- PASSAGE TO READ:

****

Returns the match if there was one, or `false` otherwise.
The latter is chosen so you can safely access number properties
of `rxu()`'s result.
* If `rgx` is an array, it's `rxu.join()`ed, see below.
* In case there is a match,
* … it's extended with `rxu.contextSlots(match, text)`.
* … it's cached, see below.
<a class="readme-ssi-toc-target" id="toc-rxu-slot" name="toc-rxu-slot"></a>
### rxu(slot) [☂](test/match.js)
Get property `slot` (string or number) from the cached match object.
If the slot contains a function, call it and return its result.
<a class="readme-ssi-toc-target" id="toc-rxu-null" name="toc-rxu-null"></a>
### rxu(null) [☂](test/match.js)
Clear `rxu()`'s cache.
Do this if you matched sensitive information that you need to hide from
other modules that run in the same VM.
You probably can't if they're evil, but you might avoid accidential disclosure.
This does not affect any other caches that your VM might have created,
maybe by some aspect of its RegExp implementation,
like [`RegExp.input` in Firefox][mdn-regexp-input].
<a class="readme-ssi-toc-target" id="toc-rxu-func" name="toc-rxu-func"></a>
### rxu(func), rxu.wrapAugmentReplacer(func) [☂](test/augmrepl.js)
The 1st is a shorthand for the 2nd.
Assuming that function `func` expects a match result object, return a wrapper
function that can be used as a replacer function and will provide a match
result object to `func`, with additional features.
The wrapper takes either a match result object, or standard replacer
function arguments, in which case it will convert them using
`rxu.args2match()`. Additional features:
(`m` = match object, `w` = wrapper function)
* `rxu.contextSlots(m)`, see below.
* `m.memo` = `w.memo`: An object that will be carried along. You can set
properties on it in order to remember stuff between invocations.
* `m.opt` = `w.opt`: Options for wrapper behavior.
* `opt.cnt`: Well ok this isn't an option, but a match counter.
In case it's not a number, the wrapper will initialize it to 0
(before calling `func`), and will increment it by 1 each time it
survived a call to `func`, i.e. `func` has not thrown an Error.
* `opt.limit`: Set to a number in order to limit how many matches you
want to replace. If `opt.cnt >= opt.limit`, the wrapper will just
return `m[0]` (the original text, unchanged) instead of calling `func`.

****

- SOURCE DATA:
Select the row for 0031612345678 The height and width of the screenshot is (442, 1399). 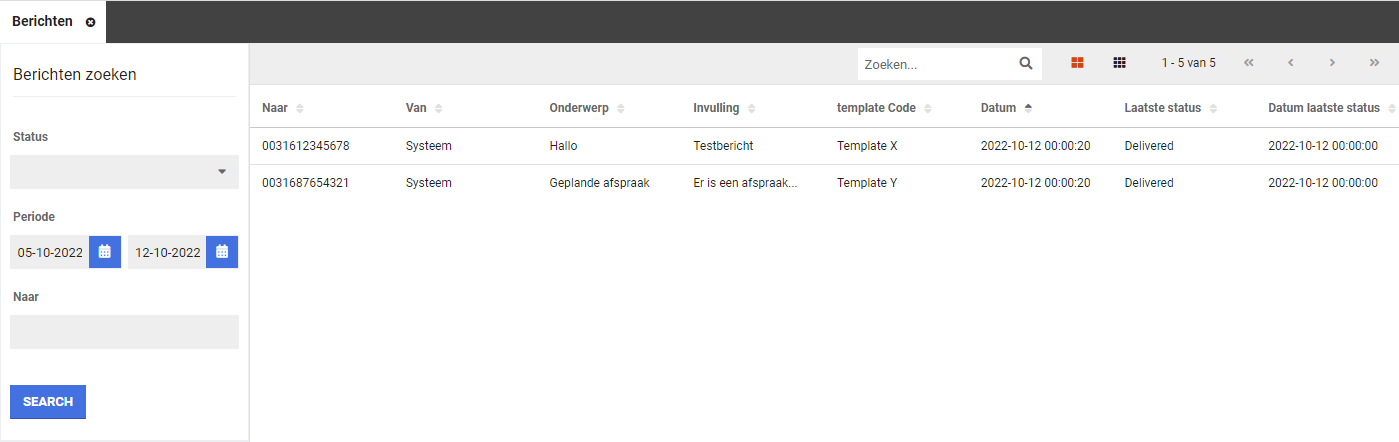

****

- SET PROBLEM 1:
In the rxu documentation, rewrite the paragraph beginning "Clear `rxu()`'s cache" as a short bulleted list that keeps its main facts.
- SET PROBLEM 2:
According to the rxu documentation, why does `rxu()` return `false` rather than some other value when there is no match? Answer in one to three sentences.
- SET PROBLEM 3:
Return the passage of the rxu documentation from "Do this if you" up to and including "avoid accidential disclosure.".

- EXPECTED ANSWER 1:
- `rxu(null)` clears `rxu()`'s cache.
- Use it after matching sensitive information that must be hidden from other modules running in the same VM.
- It probably won't stop evil modules, but it may prevent accidental disclosure.
- It does not clear other caches the VM may have created, such as those from its RegExp implementation (for example, `RegExp.input` in Firefox).

- EXPECTED ANSWER 2:
`false` was chosen so that you can safely access number properties of `rxu()`'s result even when there was no match.

- EXPECTED ANSWER 3:
Do this if you matched sensitive information that you need to hide from
other modules that run in the same VM.
You probably can't if they're evil, but you might avoid accidential disclosure.